## GIVEN TEXT
--- --- ---

The men's pentathlon was a track and field athletics event held as part of the Athletics at the 1912 Summer Olympics programme.  It was the first time the event was held. Twenty-six athletes from 11 nations competed. NOCs could enter up to 12 athletes.

Results
Thorpe's gold medal was stripped by the International Olympic Committee in 1913, after the IOC learned that Thorpe had taken expense money for playing baseball, violating contemporary Olympic amateurism rules, before the 1912 Games. This moved everyone else up in the rankings. In 1982, the IOC was convinced that the disqualification had been improper, as no protest against Thorpe's eligibility had been brought within the required 30 days and reinstated Thorpe's medals, but without demoting the other athletes. This made Thorpe and Bie co-champions. In 2022, in consultation with surviving members of Bie's family, the IOC reinstated Thorpe as the sole winner of the event, as all his competitors had always wanted.

The placings for each discipline, used to calculate the points awarded against each athlete, were recalculated discounting Thorpe in 1913. Thorpe's reinstatement in 1982 was as co-holder of his positions in each discipline, leaving the revised points against the other athletes unchanged.

--- --- ---

## ROWS
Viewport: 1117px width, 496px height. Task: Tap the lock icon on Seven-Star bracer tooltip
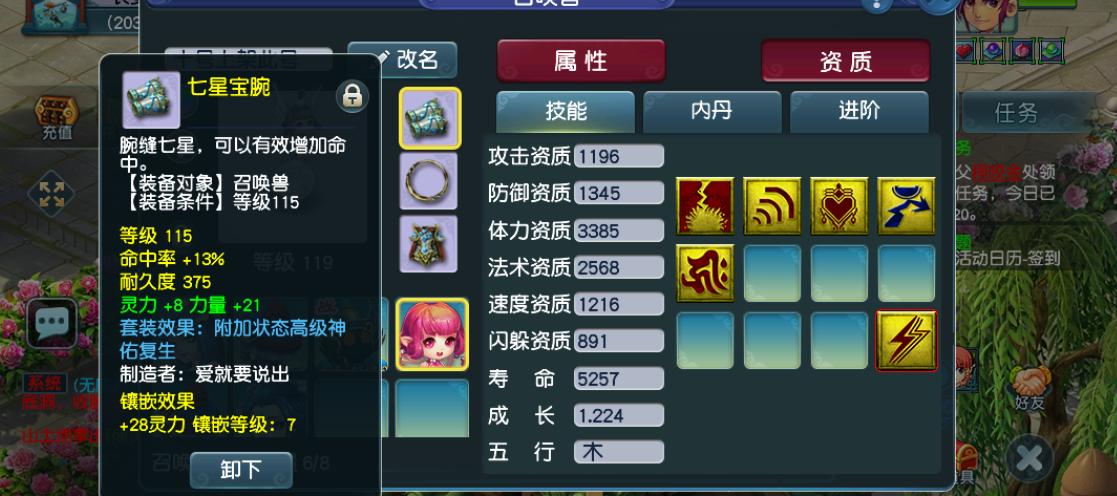(352, 95)
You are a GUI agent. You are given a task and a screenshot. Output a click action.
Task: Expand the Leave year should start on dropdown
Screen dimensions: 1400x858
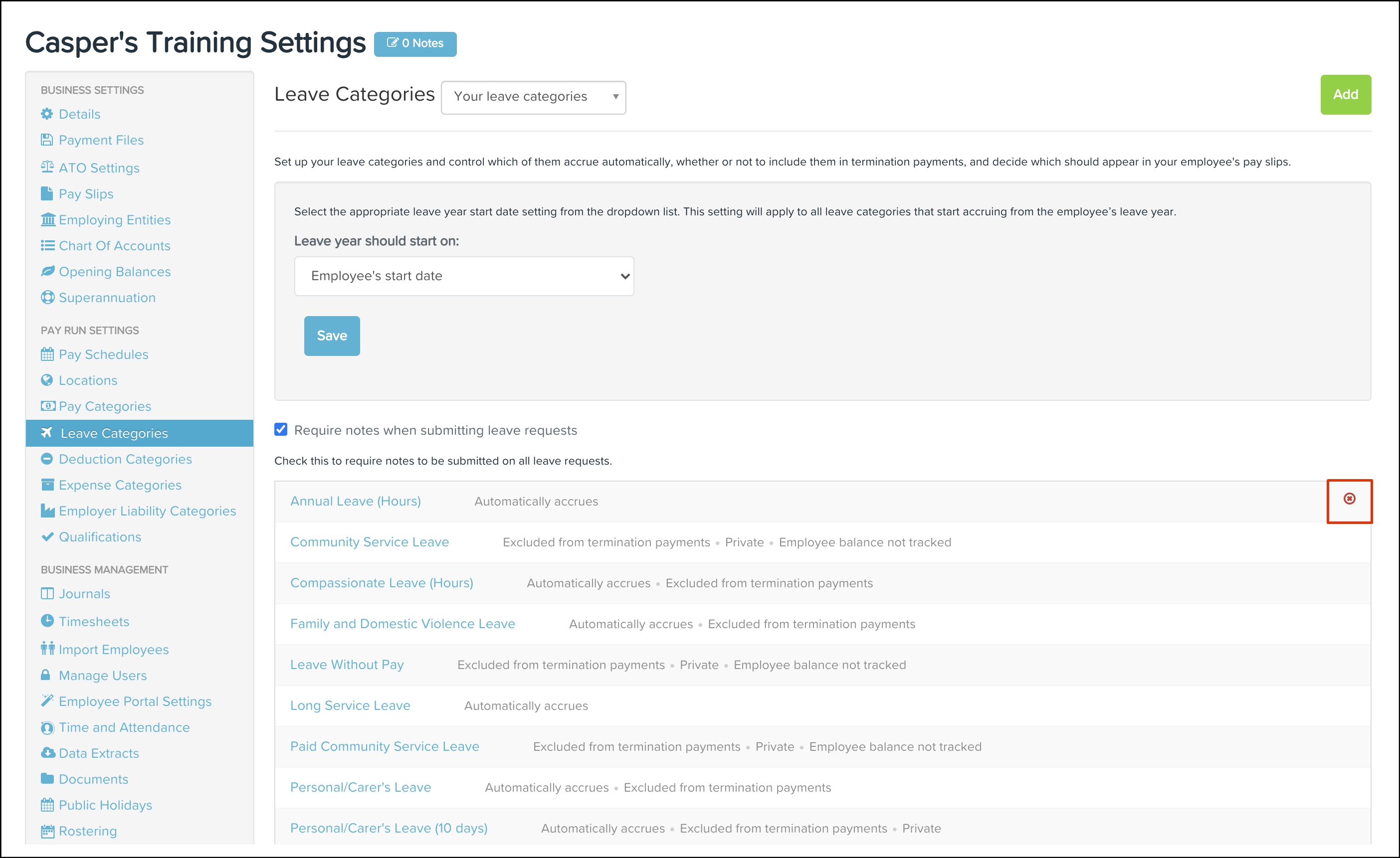click(x=464, y=276)
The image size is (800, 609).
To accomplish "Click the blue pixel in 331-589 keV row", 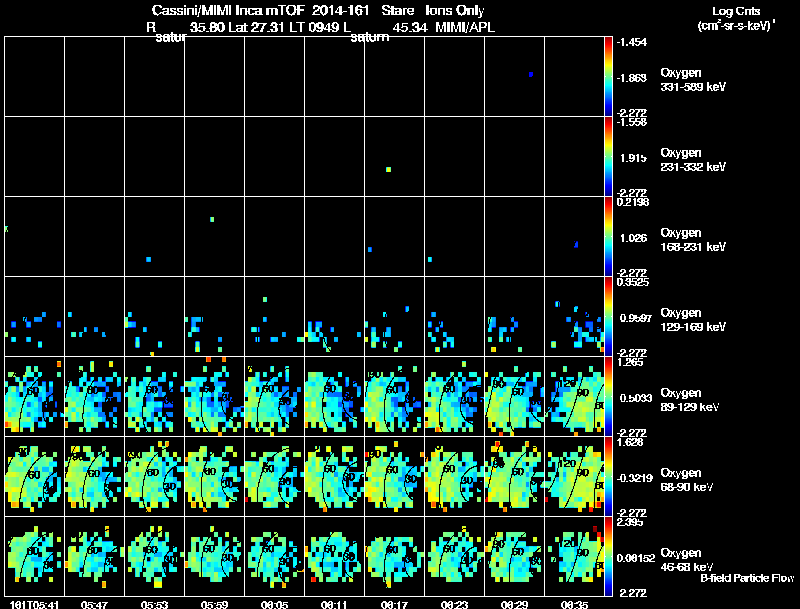I will [531, 74].
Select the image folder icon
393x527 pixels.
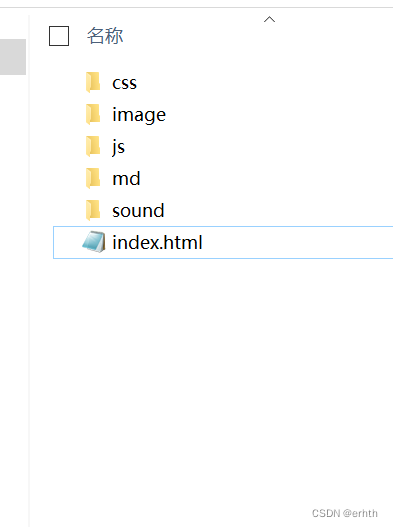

--- --- ---

## PROBLEMS
A: According to the pentathlon text, in what year did the IOC reinstate Thorpe as the sole winner of the event?
B: List every year mentioned in the pentathlon text, in order of first appearance.
C: Carry the text on the 1912 Olympic pentathlon forward from its final sentence.

## TASK RESPONSES
A: 2022

B: 1912, 1913, 1982, 2022

C:
Long jump

Javelin throw

200 metres

Halt and Waitzer both dropped out of the running, not finishing the 200 metres.  After the event was over, only the top 12 athletes advanced to the fourth event, with everyone else eliminated.  Scores were recalculated after the eliminations.

Discus throw

Only the top 6 athletes after the discus throw advanced to the final event.  Since at the time there was a tie for 6th (before the points were recalculated after Jim Thorpe's disqualification), both of the 6th-place athletes moved on, making 7 competitors in the 1500 metres.  Scores were not recalculated after the second cut.

1500 metres

The tie between Donahue and Lukeman was broken by calculating each athlete's score on the decathlon table, originally deciding between a bronze medal and fourth place.  Donahue won, 3475.865 points to 3396.975 points, to take the bronze medal.  Thorpe's disqualification in 1913 resulted in Bie being awarded the gold medal, while Donahue and Lukeman moved up to silver and bronze, respectively.  When Thorpe's results were reinstated 70 years later, his gold medal status was returned while the other three athletes kept their upgraded placings—resulting in two gold medalists. In 2022, the IOC declared Thorpe as the sole winner of the gold medal, and named Bie a co-winner of silver alongside Donahue.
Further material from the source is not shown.